What I’ve found with using sweet citrus juice is that small “floaties” form in the finished kefir. They do not change the taste, but some people do not like the look of it. That said, sweet citrus juices do produce a lot of fizz. Just wanted to warn you about the “floaties”.
To make lemon-gingerade flavor for 1 quart of flavored kefir juice 4-6 lemons. Blend a tip-of-your-thumb sized chunk of ginger with the lemon juice in a blender on high speed and strain off juice through a fine sieve. Dissolve 1/2 cup of rapadura into juice. Proceed with bottling. If you do not want to use rapadura in the second culture, try using apple juice and less lemon juice.

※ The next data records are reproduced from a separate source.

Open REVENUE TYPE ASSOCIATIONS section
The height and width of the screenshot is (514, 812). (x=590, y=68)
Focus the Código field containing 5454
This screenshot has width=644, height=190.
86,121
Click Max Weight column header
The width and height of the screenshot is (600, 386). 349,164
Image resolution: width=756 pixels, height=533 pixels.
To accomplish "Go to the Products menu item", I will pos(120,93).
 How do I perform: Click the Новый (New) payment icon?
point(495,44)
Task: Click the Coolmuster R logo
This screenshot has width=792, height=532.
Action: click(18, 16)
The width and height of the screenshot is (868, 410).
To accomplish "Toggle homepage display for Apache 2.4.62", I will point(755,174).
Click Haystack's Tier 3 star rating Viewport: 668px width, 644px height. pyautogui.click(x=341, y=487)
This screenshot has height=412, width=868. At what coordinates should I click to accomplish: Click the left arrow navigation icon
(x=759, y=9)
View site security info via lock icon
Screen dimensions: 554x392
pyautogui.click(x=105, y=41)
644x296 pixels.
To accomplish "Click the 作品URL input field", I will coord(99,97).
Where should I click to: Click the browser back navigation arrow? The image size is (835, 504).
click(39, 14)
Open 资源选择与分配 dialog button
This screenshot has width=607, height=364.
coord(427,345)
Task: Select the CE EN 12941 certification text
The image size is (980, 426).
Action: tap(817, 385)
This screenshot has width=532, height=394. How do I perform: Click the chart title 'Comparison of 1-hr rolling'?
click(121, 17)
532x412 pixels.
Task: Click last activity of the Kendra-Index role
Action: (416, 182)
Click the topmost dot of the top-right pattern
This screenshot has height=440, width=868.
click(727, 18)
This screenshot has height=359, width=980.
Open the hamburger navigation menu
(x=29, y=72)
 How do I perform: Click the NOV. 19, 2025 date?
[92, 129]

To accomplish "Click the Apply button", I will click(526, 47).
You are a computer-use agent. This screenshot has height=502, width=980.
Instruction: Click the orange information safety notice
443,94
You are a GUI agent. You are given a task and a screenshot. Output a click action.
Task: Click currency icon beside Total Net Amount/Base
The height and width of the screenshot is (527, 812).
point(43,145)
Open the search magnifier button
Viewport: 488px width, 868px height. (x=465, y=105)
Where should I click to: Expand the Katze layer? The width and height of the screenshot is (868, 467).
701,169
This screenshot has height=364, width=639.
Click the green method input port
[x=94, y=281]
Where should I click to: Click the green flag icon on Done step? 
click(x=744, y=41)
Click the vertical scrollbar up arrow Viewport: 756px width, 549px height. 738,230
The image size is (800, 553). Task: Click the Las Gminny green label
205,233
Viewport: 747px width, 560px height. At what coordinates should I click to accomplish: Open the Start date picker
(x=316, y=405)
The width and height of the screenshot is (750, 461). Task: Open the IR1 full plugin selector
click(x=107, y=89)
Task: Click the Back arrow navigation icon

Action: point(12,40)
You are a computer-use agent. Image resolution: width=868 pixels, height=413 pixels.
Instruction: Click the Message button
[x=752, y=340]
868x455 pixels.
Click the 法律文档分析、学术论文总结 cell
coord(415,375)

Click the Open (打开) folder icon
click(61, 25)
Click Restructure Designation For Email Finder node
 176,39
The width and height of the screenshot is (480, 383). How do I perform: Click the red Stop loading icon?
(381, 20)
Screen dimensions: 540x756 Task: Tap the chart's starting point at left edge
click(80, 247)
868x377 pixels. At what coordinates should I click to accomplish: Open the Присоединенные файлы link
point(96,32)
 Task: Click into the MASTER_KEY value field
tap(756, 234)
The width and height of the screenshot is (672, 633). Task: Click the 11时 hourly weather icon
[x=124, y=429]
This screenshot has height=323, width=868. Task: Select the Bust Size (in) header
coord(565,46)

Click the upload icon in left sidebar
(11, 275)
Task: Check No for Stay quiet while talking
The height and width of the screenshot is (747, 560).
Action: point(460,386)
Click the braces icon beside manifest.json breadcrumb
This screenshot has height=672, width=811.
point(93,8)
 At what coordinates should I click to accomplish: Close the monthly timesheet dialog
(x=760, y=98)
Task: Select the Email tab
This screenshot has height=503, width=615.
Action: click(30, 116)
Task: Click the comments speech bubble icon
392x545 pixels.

I strongly suggest using organic rapadura sugar to feed the kefir grains. Rapadura sugar is a traditionally produced whole cane sugar, in which raw cane juice is heated on low low heat to naturally evaporate the water content, and is then poured into brick molds, and hardens when cooled. The sugar bricks are then passed through a sieve to granulate the sugar. The molasses is never separated and removed, therefore the final product retains much of the high mineral content naturally found in sugar cane. Water kefir grains benefit from high mineral content waters. So if you are using distilled or filtered water, the high mineral content of rapadura will replace what has been lost from the waters.
Avoid metal utensils, except for stainless steel, when making water kefir.
Click here for a source for flip top bottles.
Before bottling water kefir, check bottles for cracks.
Remember that fermented foods should have a sour but clean smell and taste. Don’t consume anything that tastes bad to you.